# [Excerpt to read]
--*--

Single by Paulina Rubio

from the album Paulina
- B-side: "Y Yo Sigo Aquí"
- Released: January 11, 2000
- Recorded: 1999
- Genre: Latin pop; rock en español;
- Length: 4:41
- Label: Universal Latino; Muxxic; Polydor;
- Songwriter: Estéfano
- Producer: Chris Rodriguez

Paulina Rubio singles chronology
| "Enamorada" (1997) | "Lo Haré Por Ti" (2000) | "El Último Adiós" (2000) |

Music video
- "Lo Haré Por Ti" on YouTube

= Lo Haré Por Ti =

Single by Paulina Rubio

"Lo Haré Por Ti" is a song recorded by Mexican singer Paulina Rubio for her fifth studio album Paulina (2000). Written by Estefano and produced by Chris Rodriguez, the bolero-influenced pop rock song was then released as the lead single from Paulina on January 11, 2000, through Universal Music Latin, Polydor Records and Muxxic Records (in Spain). The song marks Rubio's "comeback" single after the dissolution of her contract with EMI in the late 1990s. Lyrically, the song is about a woman who is willing to do anything for the man she loves, with refers to the tangos of the French Argentine artist Carlos Gardel.

== Reception ==
=== Critical ===
Upon its release, "Lo Haré Por Ti" was considered Rubio's "comeback" single after the dissolution of her music contract with EMI in the late 1990s. The song received acclaim reviews from music critics, who singled it out as one of the highlights from the album and praised the singer for her new musical style. Billboards Leila Cobo said that "[the song is] an edgy, catchy, totally fresh romp". She also appreciated that thanks to this single chosen by the lead single, helped make the album a success.

--*--

# [Data section]
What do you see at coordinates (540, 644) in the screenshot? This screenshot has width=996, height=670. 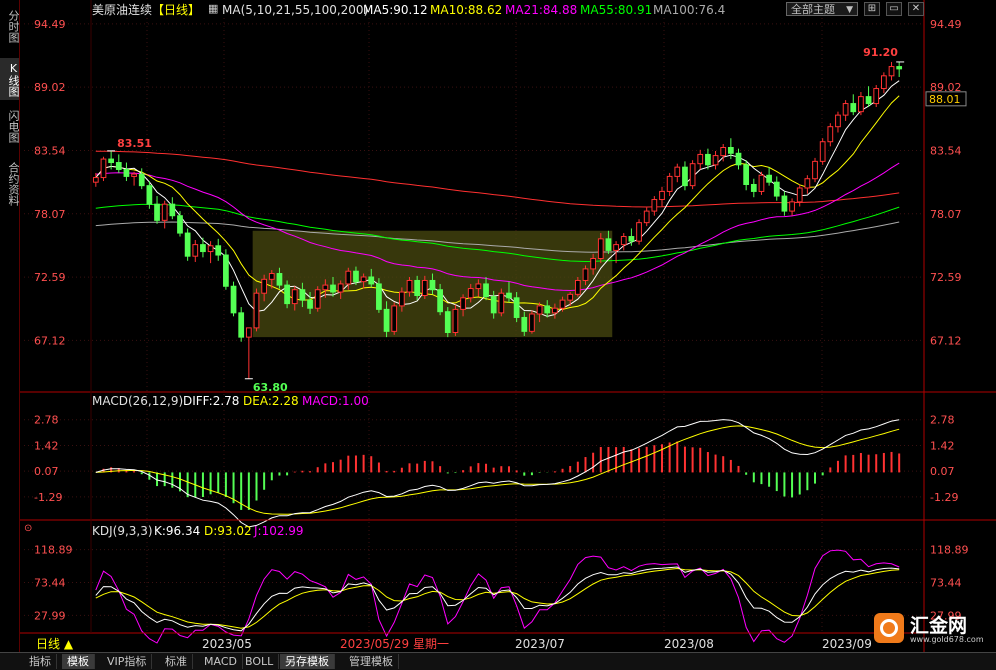 I see `time-label: 2023/07` at bounding box center [540, 644].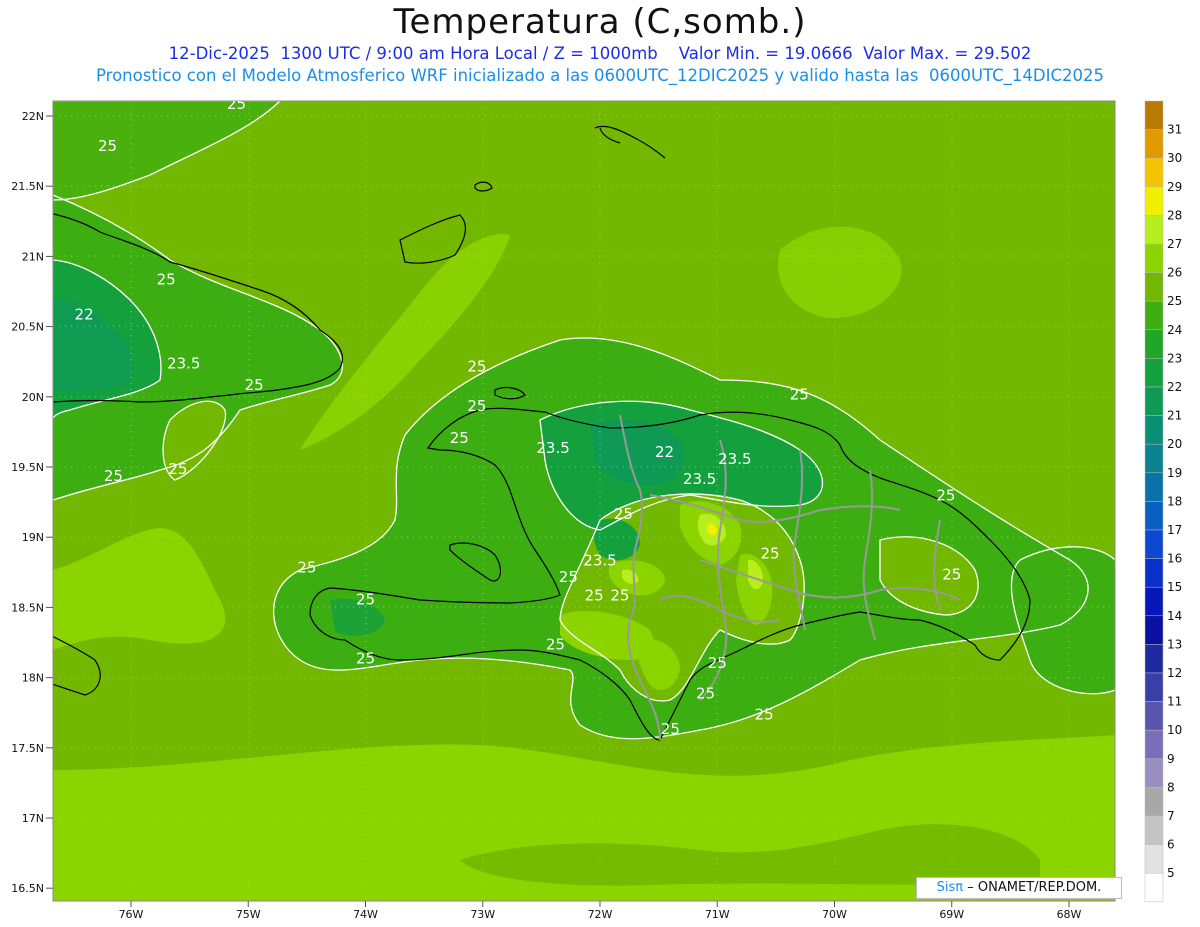 The width and height of the screenshot is (1200, 927). I want to click on legend-value-label: 12, so click(1174, 673).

--*--

# [Explore the material]
**A)** In the article about "Lo Haré Por Ti," rewrite the passage from "Music video" up to and including "artist Carlos Gardel.", changing "bolero-influenced" to "ballad-influenced".
**B)** According to the article about "Lo Haré Por Ti," on what date was the song released as the lead single from Paulina?
**C)** Pick up the article about "Lo Haré Por Ti" after its last sentence and keep writing.

# [Numbered responses]
**A)**
Music video
- "Lo Haré Por Ti" on YouTube

= Lo Haré Por Ti =

Single by Paulina Rubio

"Lo Haré Por Ti" is a song recorded by Mexican singer Paulina Rubio for her fifth studio album Paulina (2000). Written by Estefano and produced by Chris Rodriguez, the ballad-influenced pop rock song was then released as the lead single from Paulina on January 11, 2000, through Universal Music Latin, Polydor Records and Muxxic Records (in Spain). The song marks Rubio's "comeback" single after the dissolution of her contract with EMI in the late 1990s. Lyrically, the song is about a woman who is willing to do anything for the man she loves, with refers to the tangos of the French Argentine artist Carlos Gardel.

**B)** January 11, 2000.

**C)**
=== Commercial ===
Commercially, the single was a success in Latin American and some European countries. In Spain, "Lo Haré Por Ti" ascended to the top ten airplay Los 40 Principales, finally peaking at number eight on the week of October 21, 2000.

== Music video ==
The accompanying music video for "Lo Haré Por Ti" was directed by Carlos Somonte and it was filmed in Acapulco, Guerrero in Mexico. As the song was meant to be Rubio's "comeback" single, it marked a clip with "a more innovative style" and different from her previous productions. The video premiered worldwide on March 20, 2000.

In a retrospective review, El Heraldo de México noted the great influence of Rubio's style on the culture, claiming that many girls wanted to imitate her style "with the iconic hat."

== Track listing and formats ==

- US CD Single
1. "Lo Haré Por Ti" (Album Remix) – 3:55

- Spanish CD Single
2. "Lo Haré Por Ti" – 4:41

- Spanish CD Remix
3. "Lo Haré Por Ti" (Single Remix) – 4:02

- Spanish Remixes
4. "Lo Haré Por Ti" (Album Version) – 4:41
5. "Lo Haré Por Ti" (Radio Remix) – 4:02
6. "Lo Haré Por Ti" (Extended Remix) – 5:05
7. "Lo Haré Por Ti" (Single Remix) – 4:31
8. "Lo Haré Por Ti" (Extended Remix) – 6:10

- Mexican Vinyl 7"
9. A. "Lo Haré Por Ti" – 4:41
10. B. "Y Yo Sigo Aquí" – 4:13

- European CD Single
11. "Lo Haré Por Ti" (Album Version) – 4:41
12. "Lo Haré Por Ti" (Mijangos Radio Album Remix) - 4:14

- Brazilian Maxi Single—Remixes
13. "Lo Haré Por Ti" (Album Version) – 4:41
14. "Lo Haré Por Ti" (Hitmakers Radio Edit) – 3:51
15. "Lo Haré Por Ti" (Memé's Radio Hit) – 5:15
16. "Lo Haré Por Ti" (Mijangos Radio Edit) – 4:40
17. "Lo Haré Por Ti" (Single Remix) – 4:30
18. "Lo Haré Por Ti" (Hitmakers Extended Mix) – 4:57
19. "Lo Haré Por Ti" (Hitmakers Extended Club Mix) – 8:54
20. "Lo Haré Por Ti" (Mijangos Extended Mix) – 10:03
21. "Lo Haré Por Ti" (Extended Remix) – 5:08

== Charts ==

===Weekly charts===

Weekly chart performance for "Lo Haré Por Ti"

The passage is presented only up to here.